National Museum of Ratnapura
- Established: 13 May 1988
- Location: Colombo Road, Ratnapura, Sri Lanka
- Coordinates: 6°41′04″N 80°23′58″E﻿ / ﻿6.6844°N 80.3994°E
- Type: History
- Website: Department of National Museums website

= National Museum of Ratnapura =

National museum in Sri Lanka

The National Museum of Ratnapura is one of the national museums of Sri Lanka. It is located in Ratnapura, Sri Lanka and it was opened on 13 May 1988. The museum building is called “Ehelepola Walauwa”, as it once belonged to Ehelepola Nilame, a courtier of the Kingdom of Kandy, who was the 1st Adigar (1811 - 1814) under the reign of King Sri Vikrama Rajasinha, the last king of Sri Lanka, for whom he served as the Disawe (local Governor) of Ratnapura.

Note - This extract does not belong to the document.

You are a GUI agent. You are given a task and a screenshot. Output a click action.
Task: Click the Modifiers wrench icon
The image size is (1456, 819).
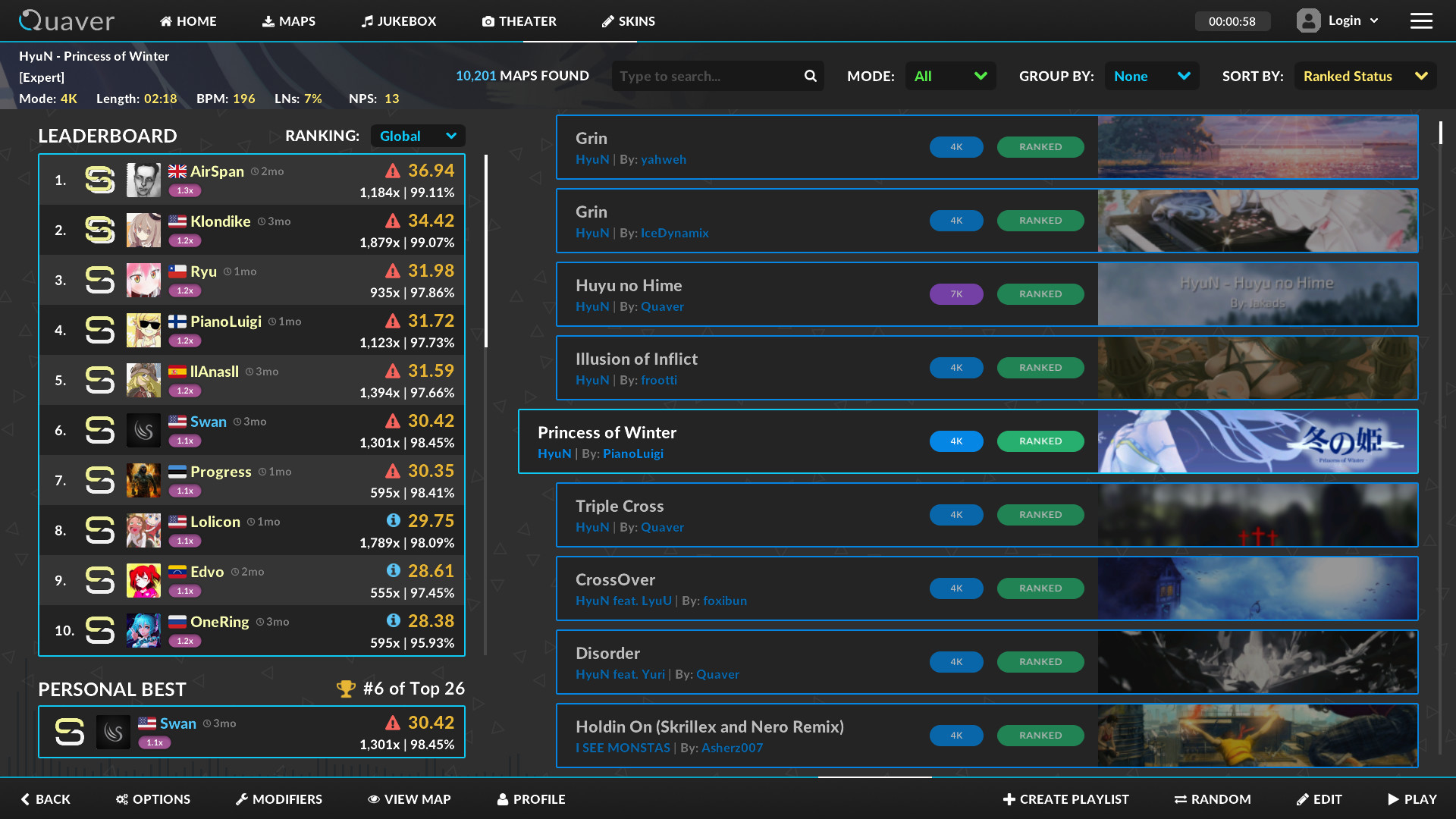240,799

The museum includes exhibits on prehistoric archaeological inventions, natural heritage, geological, anthropological, zoological artifacts and models relating to the Sabaragamuwa Province. The weaponry on display include Sinhala swords of the late medieval era including a sword alleged to have belonged to Ehelepola, and a collection of old guns including a Vickers machine gun used during the First World War. The cooking utensils of the region include a tripod pan with three moulds for preparing rice flour cakes known as kiri roti. Traditional Kandyan jewellery includes necklaces, bangles, anklets and earrings. The grounds of the museum contain a palaeobiodiversity park, with life-sized animal sculptures of species believed to have existed in the region.